Package 'mlr3data'

Title: Collection of Machine Learning Data Sets for 'mlr3'
Description: A small collection of interesting and educational machine learning data sets which are used as examples in the 'mlr3' book (<https://mlr3book.mlr-org.com>), the use case gallery (<https://mlr3gallery.mlr-org.com>), or in other examples. All data sets are properly preprocessed and ready to be analyzed by most machine learning algorithms. Data sets are automatically added to the dictionary of tasks if 'mlr3' is loaded.
Authors: Michel Lang [ctb] , Marc Becker [cre, aut]
Maintainer: Marc Becker <[email protected]>
License: LGPL-3
Version: 0.9.0
Built: 2024-12-08 07:18:56 UTC
Source: CRAN

Help Index


mlr3data: Collection of Machine Learning Data Sets for 'mlr3'

Description

A small collection of interesting and educational machine learning data sets which are used as examples in the 'mlr3' book (https://mlr3book.mlr-org.com), the use case gallery (https://mlr3gallery.mlr-org.com), or in other examples. All data sets are properly preprocessed and ready to be analyzed by most machine learning algorithms. Data sets are automatically added to the dictionary of tasks if 'mlr3' is loaded.

Author(s)

Maintainer: Marc Becker [email protected] (ORCID)

Other contributors:

See Also

Useful links:


House Sales in Ames, Iowa

Description

Regression task to predict house sale prices for Ames, Iowa.

Contains 80 features and 2930 observations. Target column is "Sale_Price".

Examples

data("ames_housing", package = "mlr3data")
str(ames_housing)

Bike Sharing Demand

Description

Regression data to predict the total count of bikes rented. Contains 13 features and 17379 observations. Target column is "count".

Pre-processing

  • All columns have been renamed.

  • instant, "registered" and "casual" column have been removed.
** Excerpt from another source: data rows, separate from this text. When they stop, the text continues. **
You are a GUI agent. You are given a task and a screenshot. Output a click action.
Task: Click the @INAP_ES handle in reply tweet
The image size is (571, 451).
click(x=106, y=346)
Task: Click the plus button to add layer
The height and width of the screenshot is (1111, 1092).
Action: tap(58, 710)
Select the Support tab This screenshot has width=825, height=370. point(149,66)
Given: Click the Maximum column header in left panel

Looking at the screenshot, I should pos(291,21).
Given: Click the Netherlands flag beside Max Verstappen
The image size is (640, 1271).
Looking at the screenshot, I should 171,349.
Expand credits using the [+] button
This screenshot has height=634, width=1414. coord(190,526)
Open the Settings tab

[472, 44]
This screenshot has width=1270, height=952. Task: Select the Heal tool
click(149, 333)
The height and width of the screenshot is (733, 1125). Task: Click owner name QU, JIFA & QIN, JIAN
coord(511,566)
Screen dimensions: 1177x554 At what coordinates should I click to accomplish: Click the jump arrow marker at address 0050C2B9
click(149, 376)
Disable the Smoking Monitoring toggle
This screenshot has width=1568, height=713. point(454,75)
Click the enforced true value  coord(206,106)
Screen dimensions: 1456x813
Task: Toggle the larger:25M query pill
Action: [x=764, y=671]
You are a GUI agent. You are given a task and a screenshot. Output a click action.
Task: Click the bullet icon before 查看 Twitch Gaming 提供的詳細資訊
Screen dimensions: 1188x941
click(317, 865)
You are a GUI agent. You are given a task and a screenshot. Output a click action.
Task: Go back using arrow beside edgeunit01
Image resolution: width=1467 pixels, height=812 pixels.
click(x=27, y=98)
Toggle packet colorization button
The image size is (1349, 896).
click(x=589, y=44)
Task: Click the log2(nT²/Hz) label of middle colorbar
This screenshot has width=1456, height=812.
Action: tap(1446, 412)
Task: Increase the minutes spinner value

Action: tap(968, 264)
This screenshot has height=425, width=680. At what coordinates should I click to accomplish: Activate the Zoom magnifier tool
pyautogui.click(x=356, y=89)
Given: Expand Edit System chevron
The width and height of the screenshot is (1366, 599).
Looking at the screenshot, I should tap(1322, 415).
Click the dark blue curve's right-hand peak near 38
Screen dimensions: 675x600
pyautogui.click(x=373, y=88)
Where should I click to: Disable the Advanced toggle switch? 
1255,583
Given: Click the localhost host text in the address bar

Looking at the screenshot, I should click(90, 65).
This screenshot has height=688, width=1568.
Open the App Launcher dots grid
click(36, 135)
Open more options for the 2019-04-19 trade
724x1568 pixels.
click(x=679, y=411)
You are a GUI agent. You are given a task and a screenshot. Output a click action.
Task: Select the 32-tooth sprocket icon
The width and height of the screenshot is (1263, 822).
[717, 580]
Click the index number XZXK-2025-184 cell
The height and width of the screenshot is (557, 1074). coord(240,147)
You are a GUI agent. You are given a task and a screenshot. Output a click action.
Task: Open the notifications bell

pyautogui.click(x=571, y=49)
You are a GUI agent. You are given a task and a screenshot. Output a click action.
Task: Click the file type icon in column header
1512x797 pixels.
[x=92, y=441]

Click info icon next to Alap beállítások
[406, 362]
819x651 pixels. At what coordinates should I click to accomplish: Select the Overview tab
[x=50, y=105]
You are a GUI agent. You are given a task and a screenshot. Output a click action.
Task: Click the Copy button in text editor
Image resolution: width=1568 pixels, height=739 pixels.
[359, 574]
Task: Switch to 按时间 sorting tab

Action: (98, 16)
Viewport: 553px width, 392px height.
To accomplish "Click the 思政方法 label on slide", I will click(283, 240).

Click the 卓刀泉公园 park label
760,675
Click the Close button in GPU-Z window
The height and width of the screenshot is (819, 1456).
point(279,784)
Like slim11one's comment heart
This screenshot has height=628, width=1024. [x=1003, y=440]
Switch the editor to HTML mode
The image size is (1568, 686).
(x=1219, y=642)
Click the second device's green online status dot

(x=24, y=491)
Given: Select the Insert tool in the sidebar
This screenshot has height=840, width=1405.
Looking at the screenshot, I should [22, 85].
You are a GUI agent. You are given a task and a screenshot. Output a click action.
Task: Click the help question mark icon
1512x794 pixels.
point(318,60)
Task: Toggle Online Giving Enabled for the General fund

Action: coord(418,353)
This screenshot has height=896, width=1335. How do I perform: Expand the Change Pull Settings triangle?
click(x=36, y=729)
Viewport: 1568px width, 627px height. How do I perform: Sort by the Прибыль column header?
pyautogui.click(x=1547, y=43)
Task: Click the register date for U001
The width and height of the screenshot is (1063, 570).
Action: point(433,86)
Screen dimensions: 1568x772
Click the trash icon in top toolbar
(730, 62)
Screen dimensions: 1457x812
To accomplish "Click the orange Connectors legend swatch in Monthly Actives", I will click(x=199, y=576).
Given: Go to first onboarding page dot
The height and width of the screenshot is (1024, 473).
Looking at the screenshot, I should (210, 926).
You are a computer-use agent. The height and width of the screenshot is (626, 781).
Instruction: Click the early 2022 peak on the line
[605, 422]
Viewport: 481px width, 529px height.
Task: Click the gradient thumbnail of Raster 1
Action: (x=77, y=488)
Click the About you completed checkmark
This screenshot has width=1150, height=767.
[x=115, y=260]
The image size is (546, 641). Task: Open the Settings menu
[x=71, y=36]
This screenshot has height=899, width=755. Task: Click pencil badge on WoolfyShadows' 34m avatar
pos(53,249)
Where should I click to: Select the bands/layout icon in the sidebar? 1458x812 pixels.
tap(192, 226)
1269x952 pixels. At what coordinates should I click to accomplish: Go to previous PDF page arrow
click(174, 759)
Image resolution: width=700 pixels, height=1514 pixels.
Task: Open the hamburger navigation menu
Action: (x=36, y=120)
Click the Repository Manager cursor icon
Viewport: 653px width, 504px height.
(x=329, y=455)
  • "season" and "weather" have been converted to factor().

  • "holiday" and "working_day" have been converted to logical().

Source

https://archive.ics.uci.edu/ml/datasets/bike+sharing+dataset

Examples

data("bike_sharing", package = "mlr3data")
str(bike_sharing)

Power Consumption of Kitchen Appliances in Ames, Iowa

Description

Data for power consumption of kitchen appliances in Ames, Iowa. Extends the ames_housing data set.

Contains 720 features and 2930 observations.

Examples

data("energy_usage", package = "mlr3data")
str(energy_usage)

Indian Liver Patient Dataset

Description

Classification data to predict whether or not a person is a liver patient. Obtained using the mlr3oml package. Contains 538 observations and 10 features. Target column is "diseased".

Pre-processing

  • All variables have been renamed.

  • The target variable has been re-encoded to "yes" and "no".

Source

https://www.openml.org/d/1480

Examples

data("ilpd", package = "mlr3data")
str(ilpd)

House Sales in King County

Description

Regression task to predict house sale prices for King County, including Seattle, between May 2014 and May 2015.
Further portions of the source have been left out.